The antebellum experience 183061

During the 1830s, a new generation of American military theorists began to elevate the role of entrenchment, as opposed to open frontal assault, to a more prominent place in military tactics. As the only official military academy in the US, West Point was a college of engineering modeled on the École Polytechnique established in France in 1794. The graduates of West Point might not have been particularly well versed in the art of commanding infantry or cavalry, but they had a solid grounding in mathematics and military engineering. Professor of Military and Civil Engineering, and of the Science of War, since 1832, Dennis Hart Mahan believed in the pre-eminence of the spade in combat, and drew inspiration from the 17th-century French military engineer Sebastien Le Prestre, Seigneur de Vauban (1633-1707). Best remembered as Le Maréchal de Vauban, he improved existing French fortresses and designed a new system of fortifications that stabilized and strengthened the borders of France. Another major influence on Mahan was the 19th-century Swiss military theorist General Baron Antoine Henri de Jomini (1779-1869). Based on experience in Napoleon's Grand Armée and as a military adviser to the Tsar of Imperial Russia during the Crimean War of 1854-56, Jomini wrote numerous treatises including the Art of War (1838), which explained the Napoleonic method of warfare and became the premier military textbook of the 19th century.

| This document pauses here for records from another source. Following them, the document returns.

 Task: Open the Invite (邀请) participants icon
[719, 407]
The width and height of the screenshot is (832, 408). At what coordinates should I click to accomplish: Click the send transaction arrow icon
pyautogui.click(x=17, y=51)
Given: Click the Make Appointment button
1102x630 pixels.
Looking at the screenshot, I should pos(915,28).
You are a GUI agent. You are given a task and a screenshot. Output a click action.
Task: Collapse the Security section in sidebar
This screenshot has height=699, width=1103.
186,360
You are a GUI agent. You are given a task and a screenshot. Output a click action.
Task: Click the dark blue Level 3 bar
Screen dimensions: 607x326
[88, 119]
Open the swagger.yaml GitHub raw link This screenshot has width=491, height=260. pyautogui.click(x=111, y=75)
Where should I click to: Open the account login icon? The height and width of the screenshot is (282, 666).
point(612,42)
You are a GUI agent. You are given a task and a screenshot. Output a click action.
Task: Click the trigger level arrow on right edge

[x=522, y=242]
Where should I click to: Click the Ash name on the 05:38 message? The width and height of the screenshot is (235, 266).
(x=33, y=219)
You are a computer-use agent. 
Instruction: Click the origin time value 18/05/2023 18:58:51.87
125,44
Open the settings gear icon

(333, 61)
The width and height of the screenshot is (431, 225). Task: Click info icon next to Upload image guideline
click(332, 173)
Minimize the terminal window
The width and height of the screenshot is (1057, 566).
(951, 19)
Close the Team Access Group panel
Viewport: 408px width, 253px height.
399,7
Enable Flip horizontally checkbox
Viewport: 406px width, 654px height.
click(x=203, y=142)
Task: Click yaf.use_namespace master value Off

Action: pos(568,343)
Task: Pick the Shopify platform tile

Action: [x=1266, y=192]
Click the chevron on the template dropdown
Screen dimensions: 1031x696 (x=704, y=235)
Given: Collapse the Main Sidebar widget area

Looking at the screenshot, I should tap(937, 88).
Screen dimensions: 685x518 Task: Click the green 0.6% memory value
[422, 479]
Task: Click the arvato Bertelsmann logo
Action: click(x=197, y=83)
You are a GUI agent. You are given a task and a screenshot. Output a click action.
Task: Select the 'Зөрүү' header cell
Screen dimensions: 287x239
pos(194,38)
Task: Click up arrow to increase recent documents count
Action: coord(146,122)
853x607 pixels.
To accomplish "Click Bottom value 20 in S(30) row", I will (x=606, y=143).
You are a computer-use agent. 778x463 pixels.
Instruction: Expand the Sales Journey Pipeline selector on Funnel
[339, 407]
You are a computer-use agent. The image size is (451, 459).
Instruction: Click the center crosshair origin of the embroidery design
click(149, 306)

After graduation from West Point, a variety of US Regular Army officers and men, and some volunteers, fought in wars during the 1830s and 1840s, and were involved in the construction of fortifications in the field. Joseph G. Totten served as US Chief of Engineers during the Mexican War. Ulysses S. Grant, Robert E. Lee, and Thomas J. Jackson witnessed a classic siege at Vera Cruz in 1847. As army engineers, both Lee and George McClellan had laboured side-by-side overseeing the building of batteries during the remainder of the campaign in central Mexico. Numerous other US Army officers, including McClellan, John G. Barnard, Joseph G. Totten, and Philip St. George Cooke, observed methods of fortification abroad between 1815 and 1861, and some even witnessed fighting. An official observer with the British Army, McClellan saw-firsthand the Crimean War siege operations at Sebastopol in 1854-55; this experience would later influence his decisions during the 1862 Peninsula Campaign in Virginia.